An important concern is the stability of findings based on CART models, which is a tool for discovery, rather than hypothesis testing and inference. To assess this, we evaluated how well the models developed on the 1,169 most recent participants compared to those developed on the first 933 subjects in the data collection. The misclassification rates for both models were very similar (see eMethods).
Another potential concern for the results presented in eFigure 4 is the relatively small sample size for the individual sites. Again, results for models developed on the most recent 1,169 participants were nearly identical to those from the first 933 participants, except that maternal education played less of a role in the larger sample and one site had a gender effect.
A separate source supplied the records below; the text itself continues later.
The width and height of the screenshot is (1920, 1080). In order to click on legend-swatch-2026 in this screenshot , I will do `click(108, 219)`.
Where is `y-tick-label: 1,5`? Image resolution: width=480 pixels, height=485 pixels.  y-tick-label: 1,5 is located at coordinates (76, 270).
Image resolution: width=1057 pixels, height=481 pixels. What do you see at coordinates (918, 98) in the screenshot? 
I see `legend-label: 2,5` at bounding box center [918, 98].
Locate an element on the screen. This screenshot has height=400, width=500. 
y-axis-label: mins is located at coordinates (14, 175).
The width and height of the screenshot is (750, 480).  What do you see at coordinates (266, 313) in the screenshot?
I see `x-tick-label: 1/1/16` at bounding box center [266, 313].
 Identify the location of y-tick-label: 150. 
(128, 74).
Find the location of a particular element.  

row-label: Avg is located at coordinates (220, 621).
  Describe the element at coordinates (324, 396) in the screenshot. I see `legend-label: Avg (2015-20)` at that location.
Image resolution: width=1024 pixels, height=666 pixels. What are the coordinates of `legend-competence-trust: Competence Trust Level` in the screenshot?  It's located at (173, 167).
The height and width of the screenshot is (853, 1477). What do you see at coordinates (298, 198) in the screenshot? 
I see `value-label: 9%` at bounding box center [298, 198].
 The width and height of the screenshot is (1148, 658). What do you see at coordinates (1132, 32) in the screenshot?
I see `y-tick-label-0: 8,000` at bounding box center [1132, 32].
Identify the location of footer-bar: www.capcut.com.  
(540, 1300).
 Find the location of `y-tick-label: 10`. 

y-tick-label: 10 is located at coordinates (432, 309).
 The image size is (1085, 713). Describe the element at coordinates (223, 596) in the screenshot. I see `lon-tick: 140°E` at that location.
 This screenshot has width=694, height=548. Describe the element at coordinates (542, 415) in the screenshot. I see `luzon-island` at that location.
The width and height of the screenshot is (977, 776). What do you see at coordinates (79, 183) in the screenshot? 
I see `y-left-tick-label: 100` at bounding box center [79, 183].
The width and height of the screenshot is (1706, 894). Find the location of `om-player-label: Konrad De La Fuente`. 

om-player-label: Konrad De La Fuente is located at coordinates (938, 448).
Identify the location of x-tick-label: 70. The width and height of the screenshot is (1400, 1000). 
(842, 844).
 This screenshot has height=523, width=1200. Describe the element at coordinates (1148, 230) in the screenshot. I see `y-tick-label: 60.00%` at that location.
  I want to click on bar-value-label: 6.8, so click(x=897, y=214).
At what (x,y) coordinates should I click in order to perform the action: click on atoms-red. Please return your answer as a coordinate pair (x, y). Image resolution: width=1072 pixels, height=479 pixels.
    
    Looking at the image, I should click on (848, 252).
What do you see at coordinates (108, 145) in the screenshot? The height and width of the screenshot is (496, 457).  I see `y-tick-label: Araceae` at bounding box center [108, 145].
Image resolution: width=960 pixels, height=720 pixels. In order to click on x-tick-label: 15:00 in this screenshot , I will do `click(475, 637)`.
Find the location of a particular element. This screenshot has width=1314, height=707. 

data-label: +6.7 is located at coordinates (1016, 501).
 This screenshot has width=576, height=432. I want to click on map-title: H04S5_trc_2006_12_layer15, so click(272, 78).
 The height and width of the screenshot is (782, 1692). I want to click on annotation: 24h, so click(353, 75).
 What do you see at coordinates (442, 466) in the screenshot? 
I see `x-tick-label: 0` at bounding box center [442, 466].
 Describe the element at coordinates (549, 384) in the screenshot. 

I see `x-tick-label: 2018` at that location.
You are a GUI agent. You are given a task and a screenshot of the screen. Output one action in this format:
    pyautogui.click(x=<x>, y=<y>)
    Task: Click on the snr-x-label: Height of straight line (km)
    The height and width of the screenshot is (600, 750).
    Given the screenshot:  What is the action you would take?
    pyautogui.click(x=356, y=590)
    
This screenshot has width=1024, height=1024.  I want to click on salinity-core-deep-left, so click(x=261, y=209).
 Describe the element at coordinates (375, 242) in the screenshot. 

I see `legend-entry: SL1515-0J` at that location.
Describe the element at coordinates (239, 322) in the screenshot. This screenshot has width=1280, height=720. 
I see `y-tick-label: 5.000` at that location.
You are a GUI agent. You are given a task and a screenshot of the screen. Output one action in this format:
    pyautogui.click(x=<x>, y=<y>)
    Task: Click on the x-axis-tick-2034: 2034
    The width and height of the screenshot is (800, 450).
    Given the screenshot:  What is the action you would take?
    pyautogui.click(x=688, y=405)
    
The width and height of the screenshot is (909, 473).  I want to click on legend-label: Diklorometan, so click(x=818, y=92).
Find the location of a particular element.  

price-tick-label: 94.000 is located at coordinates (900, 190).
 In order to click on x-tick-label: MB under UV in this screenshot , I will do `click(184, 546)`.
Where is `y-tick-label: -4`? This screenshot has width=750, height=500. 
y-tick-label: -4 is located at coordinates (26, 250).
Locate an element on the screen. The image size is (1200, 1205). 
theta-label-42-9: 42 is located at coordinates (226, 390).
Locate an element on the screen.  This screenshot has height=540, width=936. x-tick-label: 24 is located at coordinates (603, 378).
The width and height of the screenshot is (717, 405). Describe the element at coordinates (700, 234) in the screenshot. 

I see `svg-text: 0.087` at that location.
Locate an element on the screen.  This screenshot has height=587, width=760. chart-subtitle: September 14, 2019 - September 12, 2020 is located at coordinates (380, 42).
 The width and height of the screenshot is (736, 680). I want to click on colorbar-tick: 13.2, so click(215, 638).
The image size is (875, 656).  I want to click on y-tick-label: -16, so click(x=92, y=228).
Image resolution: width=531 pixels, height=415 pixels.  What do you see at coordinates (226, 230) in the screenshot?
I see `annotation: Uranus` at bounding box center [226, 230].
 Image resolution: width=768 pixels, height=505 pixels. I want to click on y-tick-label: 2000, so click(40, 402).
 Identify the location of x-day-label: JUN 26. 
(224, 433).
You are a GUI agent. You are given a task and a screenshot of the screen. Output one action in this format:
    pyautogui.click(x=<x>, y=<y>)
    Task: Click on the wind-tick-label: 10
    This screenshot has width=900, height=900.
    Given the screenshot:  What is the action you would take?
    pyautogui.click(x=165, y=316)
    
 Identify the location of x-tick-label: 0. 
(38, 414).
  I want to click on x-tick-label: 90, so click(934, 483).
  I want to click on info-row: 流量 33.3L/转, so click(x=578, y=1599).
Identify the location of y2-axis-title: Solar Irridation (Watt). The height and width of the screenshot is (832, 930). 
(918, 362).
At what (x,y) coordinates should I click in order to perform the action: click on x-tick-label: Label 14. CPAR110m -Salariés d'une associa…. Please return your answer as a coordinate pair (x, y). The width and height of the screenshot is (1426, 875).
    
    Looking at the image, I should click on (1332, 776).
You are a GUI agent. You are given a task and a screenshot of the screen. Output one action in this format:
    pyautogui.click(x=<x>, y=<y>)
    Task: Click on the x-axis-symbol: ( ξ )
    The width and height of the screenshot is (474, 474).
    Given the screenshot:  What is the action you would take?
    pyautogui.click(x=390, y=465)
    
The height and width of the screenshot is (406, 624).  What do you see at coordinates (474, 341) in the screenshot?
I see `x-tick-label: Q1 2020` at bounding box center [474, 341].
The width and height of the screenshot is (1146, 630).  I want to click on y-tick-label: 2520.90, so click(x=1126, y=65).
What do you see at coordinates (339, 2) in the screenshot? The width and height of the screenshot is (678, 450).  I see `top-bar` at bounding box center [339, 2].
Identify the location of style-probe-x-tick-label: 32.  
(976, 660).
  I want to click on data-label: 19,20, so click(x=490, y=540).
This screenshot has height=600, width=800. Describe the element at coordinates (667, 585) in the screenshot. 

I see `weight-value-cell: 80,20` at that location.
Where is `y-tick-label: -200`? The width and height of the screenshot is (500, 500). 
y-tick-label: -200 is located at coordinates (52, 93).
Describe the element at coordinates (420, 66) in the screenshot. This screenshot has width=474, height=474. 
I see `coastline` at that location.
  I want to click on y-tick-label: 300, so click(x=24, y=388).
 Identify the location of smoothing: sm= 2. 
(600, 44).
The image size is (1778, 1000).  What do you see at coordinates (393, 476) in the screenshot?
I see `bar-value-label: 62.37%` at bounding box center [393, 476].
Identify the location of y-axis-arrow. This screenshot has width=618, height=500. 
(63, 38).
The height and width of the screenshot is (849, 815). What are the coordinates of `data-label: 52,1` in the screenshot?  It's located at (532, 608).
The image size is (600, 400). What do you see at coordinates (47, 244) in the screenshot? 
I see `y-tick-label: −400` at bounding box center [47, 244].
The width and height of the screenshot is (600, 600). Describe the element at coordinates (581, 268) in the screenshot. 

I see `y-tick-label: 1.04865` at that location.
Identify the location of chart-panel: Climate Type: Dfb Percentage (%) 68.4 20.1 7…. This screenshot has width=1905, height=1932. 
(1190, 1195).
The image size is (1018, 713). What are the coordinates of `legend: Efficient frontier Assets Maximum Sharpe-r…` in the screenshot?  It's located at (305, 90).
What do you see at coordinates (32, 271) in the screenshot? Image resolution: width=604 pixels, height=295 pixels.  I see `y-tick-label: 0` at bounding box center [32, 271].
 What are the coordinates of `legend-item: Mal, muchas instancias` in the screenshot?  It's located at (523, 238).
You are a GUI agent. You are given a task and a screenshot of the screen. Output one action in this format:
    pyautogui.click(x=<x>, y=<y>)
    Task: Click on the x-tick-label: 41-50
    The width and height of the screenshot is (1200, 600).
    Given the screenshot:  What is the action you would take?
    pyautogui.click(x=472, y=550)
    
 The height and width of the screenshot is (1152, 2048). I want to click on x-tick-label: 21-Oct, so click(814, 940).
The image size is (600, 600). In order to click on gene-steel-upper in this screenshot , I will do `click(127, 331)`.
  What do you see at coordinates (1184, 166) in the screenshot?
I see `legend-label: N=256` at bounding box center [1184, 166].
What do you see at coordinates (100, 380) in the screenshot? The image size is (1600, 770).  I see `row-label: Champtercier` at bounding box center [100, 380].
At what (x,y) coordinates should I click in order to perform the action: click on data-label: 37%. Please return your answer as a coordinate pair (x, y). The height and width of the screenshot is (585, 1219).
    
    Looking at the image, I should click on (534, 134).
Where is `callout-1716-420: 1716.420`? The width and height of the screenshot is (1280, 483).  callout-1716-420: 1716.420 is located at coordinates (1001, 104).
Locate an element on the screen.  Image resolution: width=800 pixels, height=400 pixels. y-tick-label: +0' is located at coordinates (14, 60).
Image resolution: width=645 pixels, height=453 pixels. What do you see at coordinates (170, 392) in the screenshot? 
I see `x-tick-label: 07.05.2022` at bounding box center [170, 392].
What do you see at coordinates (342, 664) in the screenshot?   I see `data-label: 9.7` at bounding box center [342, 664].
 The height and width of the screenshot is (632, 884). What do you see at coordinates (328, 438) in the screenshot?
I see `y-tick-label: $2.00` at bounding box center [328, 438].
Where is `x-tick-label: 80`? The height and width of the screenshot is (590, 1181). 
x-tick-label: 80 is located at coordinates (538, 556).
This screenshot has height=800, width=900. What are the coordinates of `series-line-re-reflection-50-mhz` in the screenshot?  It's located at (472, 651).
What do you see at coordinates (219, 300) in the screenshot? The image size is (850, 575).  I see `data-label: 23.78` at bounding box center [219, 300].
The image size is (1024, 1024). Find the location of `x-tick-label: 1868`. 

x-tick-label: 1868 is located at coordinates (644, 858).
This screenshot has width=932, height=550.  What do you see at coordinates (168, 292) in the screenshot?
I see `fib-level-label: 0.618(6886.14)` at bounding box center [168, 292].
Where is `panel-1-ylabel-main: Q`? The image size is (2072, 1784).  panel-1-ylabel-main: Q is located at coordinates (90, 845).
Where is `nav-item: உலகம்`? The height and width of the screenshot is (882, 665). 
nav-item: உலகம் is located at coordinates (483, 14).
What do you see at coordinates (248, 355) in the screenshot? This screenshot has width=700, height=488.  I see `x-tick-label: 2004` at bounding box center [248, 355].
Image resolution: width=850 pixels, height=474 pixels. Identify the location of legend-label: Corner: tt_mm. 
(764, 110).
Previous research2,9 has shown that within a site, clinicians’ diagnoses can add information to standardized scores. With consistent application of BEC decision rules, or if standard training had been offered, BEC diagnoses might have been an important source of information in this study. However, given the evidence that there is little standard meaning of BEC diagnoses across sites, their utility in research is questionable.
These results have implications for revisions of current diagnostic frameworks such as DSM-V and ICD-11. Recurrent evidence of the importance of information external to a psychiatric diagnosis, particularly verbal IQ and current language level (e.g., ADOS module), supports the need for cognitive function and language level to be considered as essential to BEC diagnoses of ASD. Diagnostic classifications based upon retrospectively-recalled information from the ADI-R were not as useful as expected in discriminating groupings within the autism spectrum in this selected population, perhaps because there was so little variability. However, dimensional observational and parent-report measures of social communication and repetitive behaviors clearly contributed to clinical diagnoses. Within these 12 sites with experienced and well-trained staff, distributions of dimensional measures of standardized instruments were much more consistent than categorical BEC diagnoses. More precise diagnostic criteria might have improved them, but how to do this succinctly and address the range of developmental and individual variability in ASD is not clear. As others have suggested,33 the conceptualization and measurement of ASD as a behavioral diagnosis, based on different dimensions (e.g., social-communication and repetitive behaviors) that are strongly influenced by intelligence and language skills, may be more useful in providing links to brain function,34 genetics35 and services36 than clinical categorical diagnoses of autistic disorder, PDD-NOS or Asperger’s disorder.
We are grateful to all of the families at the participating SFARI Simplex Collection (SSC) sites. We appreciate obtaining access to phenotypic data on SFARI Base. Approved researchers can obtain the SSC population dataset described in this study [https://ordering.base.sfari.org/~browse_collection/archive[sfari_collection_v10_1]/ui:view()] by applying at https://base.sfari.org.
This research was funded by the Simons Foundation and NIMH to CL (R01 MH081873-01A1). The Simons Foundation had a role in the design and conduct of the study, including independent funding of a data management core to store data. Neither funding organization had a role in the analysis, interpretation of the data; or preparation, review, or approval of the manuscript.
CL receives royalties from the publisher of diagnostic instruments described in this paper. She gives all profits generated by the University of Michigan Autism and Communication Disorders Center (UMACC) and this and all other UMACC projects, including the SSC, to charity.